_Work instruction:_
Set down the lines below exactly as they stand, please. Go from the first through the one containing "Open the Bulk Actions dropdown".

_Stored items:_
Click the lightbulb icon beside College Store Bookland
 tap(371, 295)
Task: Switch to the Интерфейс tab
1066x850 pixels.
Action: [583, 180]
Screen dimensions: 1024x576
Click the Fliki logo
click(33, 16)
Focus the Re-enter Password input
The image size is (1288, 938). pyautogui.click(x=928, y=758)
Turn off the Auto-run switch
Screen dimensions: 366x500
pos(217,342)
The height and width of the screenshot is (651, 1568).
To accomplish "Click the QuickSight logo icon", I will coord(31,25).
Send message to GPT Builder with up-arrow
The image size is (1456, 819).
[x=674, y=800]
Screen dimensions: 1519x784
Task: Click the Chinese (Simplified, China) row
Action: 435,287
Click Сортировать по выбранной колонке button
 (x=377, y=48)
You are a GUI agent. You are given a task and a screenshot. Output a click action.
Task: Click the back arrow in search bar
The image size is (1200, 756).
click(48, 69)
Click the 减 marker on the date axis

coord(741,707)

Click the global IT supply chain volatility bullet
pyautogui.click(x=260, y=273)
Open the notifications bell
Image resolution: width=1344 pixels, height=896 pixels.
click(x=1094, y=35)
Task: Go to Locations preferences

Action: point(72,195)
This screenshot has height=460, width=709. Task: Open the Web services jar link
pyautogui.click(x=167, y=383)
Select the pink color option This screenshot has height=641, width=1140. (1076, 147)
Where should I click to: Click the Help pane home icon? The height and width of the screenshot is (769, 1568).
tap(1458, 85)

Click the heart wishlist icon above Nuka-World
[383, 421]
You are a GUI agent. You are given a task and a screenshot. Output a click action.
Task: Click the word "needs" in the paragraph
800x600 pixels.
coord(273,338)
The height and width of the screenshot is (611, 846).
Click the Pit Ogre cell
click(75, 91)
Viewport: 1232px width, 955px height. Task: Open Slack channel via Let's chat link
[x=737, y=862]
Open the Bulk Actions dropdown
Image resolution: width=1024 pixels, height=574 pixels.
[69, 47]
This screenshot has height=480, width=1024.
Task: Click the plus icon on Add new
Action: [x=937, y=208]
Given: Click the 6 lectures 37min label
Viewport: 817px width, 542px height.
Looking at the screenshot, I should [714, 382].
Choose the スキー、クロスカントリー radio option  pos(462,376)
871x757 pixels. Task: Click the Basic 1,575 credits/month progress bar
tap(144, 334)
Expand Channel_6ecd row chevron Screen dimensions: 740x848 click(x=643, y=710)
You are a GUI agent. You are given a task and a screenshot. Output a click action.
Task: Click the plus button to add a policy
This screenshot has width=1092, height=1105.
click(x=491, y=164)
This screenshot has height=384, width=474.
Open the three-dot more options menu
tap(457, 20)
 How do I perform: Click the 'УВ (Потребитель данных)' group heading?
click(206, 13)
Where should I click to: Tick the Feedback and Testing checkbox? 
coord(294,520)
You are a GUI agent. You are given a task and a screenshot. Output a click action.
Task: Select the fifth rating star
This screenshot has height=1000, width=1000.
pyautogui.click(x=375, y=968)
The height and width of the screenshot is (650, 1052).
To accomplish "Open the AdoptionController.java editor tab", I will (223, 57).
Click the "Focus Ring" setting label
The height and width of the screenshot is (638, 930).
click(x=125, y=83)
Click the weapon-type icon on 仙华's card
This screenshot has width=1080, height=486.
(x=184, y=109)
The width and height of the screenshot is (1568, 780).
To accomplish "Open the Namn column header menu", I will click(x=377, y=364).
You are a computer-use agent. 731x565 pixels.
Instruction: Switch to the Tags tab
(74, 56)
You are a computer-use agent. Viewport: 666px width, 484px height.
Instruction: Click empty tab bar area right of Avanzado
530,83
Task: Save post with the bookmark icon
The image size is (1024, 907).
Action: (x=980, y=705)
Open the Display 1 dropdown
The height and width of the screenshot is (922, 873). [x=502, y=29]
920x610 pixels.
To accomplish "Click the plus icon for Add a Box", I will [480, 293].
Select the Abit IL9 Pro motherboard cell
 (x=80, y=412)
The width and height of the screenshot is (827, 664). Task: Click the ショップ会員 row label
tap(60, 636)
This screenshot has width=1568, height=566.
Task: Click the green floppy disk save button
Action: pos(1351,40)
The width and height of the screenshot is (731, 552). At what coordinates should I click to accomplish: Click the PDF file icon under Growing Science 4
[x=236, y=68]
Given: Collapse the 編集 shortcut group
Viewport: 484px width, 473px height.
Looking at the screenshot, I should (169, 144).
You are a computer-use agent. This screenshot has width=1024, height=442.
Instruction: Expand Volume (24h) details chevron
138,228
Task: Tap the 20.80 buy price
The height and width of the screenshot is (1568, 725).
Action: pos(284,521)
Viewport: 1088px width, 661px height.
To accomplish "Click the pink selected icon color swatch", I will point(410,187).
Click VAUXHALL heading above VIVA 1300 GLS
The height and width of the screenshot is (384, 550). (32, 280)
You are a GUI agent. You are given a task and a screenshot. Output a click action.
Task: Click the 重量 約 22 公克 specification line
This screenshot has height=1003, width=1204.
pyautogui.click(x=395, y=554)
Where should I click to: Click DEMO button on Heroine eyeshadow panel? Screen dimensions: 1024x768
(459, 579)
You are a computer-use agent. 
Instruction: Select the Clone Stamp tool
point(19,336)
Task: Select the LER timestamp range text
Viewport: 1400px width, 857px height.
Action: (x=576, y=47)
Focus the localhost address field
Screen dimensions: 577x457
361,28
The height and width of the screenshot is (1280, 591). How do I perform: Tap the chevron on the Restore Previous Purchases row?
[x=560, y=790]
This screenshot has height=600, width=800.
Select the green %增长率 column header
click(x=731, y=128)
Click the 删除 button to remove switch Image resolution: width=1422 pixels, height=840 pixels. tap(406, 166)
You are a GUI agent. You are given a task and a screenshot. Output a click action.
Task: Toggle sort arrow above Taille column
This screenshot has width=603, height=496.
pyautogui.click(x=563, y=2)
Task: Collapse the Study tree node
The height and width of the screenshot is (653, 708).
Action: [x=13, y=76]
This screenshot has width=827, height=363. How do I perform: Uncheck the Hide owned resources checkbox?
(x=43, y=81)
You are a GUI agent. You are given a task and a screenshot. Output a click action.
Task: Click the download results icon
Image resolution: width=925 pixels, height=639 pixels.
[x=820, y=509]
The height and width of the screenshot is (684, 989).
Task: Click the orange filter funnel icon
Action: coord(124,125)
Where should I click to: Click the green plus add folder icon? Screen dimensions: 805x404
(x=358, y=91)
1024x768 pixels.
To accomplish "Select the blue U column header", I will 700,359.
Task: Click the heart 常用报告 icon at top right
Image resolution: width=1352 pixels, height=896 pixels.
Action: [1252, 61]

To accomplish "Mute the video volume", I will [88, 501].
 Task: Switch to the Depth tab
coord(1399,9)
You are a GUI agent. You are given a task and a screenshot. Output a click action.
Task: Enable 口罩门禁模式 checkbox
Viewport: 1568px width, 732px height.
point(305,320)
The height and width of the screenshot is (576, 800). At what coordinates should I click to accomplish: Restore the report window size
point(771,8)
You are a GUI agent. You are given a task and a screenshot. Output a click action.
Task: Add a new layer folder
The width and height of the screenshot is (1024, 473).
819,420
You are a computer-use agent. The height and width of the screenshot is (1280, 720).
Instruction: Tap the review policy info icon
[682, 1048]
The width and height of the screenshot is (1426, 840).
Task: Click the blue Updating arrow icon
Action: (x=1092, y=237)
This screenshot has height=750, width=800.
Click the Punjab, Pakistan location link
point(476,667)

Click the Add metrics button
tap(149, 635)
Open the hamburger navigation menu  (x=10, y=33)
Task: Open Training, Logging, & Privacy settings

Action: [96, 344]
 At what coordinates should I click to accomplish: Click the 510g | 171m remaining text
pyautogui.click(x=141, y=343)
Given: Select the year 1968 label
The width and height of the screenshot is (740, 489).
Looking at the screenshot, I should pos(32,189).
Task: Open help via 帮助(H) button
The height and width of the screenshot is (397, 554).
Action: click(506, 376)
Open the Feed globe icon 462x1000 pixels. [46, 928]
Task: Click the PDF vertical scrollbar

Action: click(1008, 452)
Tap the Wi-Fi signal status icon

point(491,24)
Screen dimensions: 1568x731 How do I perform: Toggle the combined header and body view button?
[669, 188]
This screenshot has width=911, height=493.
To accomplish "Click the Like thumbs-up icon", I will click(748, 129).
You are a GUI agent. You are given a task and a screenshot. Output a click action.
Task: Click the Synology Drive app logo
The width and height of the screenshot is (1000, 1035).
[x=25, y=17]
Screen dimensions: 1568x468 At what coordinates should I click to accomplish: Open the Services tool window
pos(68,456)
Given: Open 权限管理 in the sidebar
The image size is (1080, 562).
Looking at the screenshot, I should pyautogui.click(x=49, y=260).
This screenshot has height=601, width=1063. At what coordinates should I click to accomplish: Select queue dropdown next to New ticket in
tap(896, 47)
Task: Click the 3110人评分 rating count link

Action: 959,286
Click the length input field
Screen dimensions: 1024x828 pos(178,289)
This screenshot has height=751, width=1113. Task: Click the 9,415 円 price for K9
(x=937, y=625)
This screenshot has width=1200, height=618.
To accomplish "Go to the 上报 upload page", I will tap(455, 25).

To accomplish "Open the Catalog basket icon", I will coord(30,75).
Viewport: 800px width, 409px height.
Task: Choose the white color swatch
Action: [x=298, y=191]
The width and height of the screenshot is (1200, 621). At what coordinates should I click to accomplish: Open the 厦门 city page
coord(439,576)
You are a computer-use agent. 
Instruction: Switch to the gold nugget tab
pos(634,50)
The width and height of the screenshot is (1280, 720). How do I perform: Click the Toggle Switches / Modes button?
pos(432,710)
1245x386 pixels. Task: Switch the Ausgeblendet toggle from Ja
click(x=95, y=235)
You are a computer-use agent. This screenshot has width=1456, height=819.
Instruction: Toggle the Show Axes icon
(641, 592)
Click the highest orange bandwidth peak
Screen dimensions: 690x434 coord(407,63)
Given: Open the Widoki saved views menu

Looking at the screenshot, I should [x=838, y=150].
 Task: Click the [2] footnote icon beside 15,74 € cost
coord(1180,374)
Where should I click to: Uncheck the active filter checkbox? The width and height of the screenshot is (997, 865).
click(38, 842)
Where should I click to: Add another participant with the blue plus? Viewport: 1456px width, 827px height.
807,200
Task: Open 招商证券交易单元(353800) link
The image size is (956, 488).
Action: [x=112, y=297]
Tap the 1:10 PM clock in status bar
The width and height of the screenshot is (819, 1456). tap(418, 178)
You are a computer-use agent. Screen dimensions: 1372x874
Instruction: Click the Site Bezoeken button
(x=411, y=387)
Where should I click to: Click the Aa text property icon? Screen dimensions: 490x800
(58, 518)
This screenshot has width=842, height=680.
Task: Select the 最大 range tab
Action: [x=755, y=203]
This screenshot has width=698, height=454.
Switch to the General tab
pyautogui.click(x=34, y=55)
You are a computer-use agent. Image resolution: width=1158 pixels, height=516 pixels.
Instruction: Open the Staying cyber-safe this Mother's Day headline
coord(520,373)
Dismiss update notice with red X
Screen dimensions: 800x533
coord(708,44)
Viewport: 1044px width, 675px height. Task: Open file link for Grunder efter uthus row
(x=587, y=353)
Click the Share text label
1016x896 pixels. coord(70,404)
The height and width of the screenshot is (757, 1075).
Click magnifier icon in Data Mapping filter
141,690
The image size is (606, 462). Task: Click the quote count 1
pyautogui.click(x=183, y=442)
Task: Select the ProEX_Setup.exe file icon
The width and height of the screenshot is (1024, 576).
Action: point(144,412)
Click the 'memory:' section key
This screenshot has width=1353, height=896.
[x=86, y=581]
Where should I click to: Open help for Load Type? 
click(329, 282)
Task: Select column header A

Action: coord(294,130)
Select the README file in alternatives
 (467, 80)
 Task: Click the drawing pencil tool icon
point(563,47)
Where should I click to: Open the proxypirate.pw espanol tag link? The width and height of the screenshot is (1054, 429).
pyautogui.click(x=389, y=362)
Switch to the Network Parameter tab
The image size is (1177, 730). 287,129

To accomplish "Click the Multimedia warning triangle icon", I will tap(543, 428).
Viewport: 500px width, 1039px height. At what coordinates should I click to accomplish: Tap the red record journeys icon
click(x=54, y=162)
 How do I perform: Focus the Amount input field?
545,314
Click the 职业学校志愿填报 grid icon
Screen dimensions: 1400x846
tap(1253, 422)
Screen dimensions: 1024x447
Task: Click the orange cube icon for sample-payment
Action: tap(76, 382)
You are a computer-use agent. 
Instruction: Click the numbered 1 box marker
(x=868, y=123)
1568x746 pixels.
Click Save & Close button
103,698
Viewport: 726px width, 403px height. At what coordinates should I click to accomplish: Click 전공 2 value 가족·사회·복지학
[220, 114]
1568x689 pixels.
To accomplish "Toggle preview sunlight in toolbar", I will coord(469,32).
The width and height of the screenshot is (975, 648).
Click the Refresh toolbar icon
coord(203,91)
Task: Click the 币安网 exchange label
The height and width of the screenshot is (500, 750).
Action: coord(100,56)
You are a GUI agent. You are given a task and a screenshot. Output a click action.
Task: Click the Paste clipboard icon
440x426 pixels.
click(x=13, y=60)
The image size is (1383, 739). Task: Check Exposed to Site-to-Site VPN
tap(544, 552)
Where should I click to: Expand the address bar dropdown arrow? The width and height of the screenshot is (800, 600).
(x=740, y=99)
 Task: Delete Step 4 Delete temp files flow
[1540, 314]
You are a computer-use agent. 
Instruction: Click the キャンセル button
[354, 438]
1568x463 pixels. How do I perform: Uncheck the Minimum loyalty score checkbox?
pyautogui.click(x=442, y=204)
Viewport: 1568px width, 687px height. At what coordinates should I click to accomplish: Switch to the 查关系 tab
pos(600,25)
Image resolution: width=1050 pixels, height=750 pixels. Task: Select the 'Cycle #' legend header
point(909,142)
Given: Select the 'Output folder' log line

_Task answer:_
Click the lightbulb icon beside College Store Bookland
 tap(371, 295)
Task: Switch to the Интерфейс tab
1066x850 pixels.
Action: [583, 180]
Screen dimensions: 1024x576
Click the Fliki logo
click(33, 16)
Focus the Re-enter Password input
The image size is (1288, 938). pyautogui.click(x=928, y=758)
Turn off the Auto-run switch
Screen dimensions: 366x500
pos(217,342)
The height and width of the screenshot is (651, 1568).
To accomplish "Click the QuickSight logo icon", I will coord(31,25).
Send message to GPT Builder with up-arrow
The image size is (1456, 819).
[x=674, y=800]
Screen dimensions: 1519x784
Task: Click the Chinese (Simplified, China) row
Action: 435,287
Click Сортировать по выбранной колонке button
 (x=377, y=48)
You are a GUI agent. You are given a task and a screenshot. Output a click action.
Task: Click the back arrow in search bar
The image size is (1200, 756).
click(48, 69)
Click the 减 marker on the date axis

coord(741,707)

Click the global IT supply chain volatility bullet
pyautogui.click(x=260, y=273)
Open the notifications bell
Image resolution: width=1344 pixels, height=896 pixels.
click(x=1094, y=35)
Task: Go to Locations preferences

Action: point(72,195)
This screenshot has height=460, width=709. Task: Open the Web services jar link
pyautogui.click(x=167, y=383)
Select the pink color option This screenshot has height=641, width=1140. (1076, 147)
Where should I click to: Click the Help pane home icon? The height and width of the screenshot is (769, 1568).
tap(1458, 85)

Click the heart wishlist icon above Nuka-World
[383, 421]
You are a GUI agent. You are given a task and a screenshot. Output a click action.
Task: Click the word "needs" in the paragraph
800x600 pixels.
coord(273,338)
The height and width of the screenshot is (611, 846).
Click the Pit Ogre cell
click(75, 91)
Viewport: 1232px width, 955px height. Task: Open Slack channel via Let's chat link
[x=737, y=862]
Open the Bulk Actions dropdown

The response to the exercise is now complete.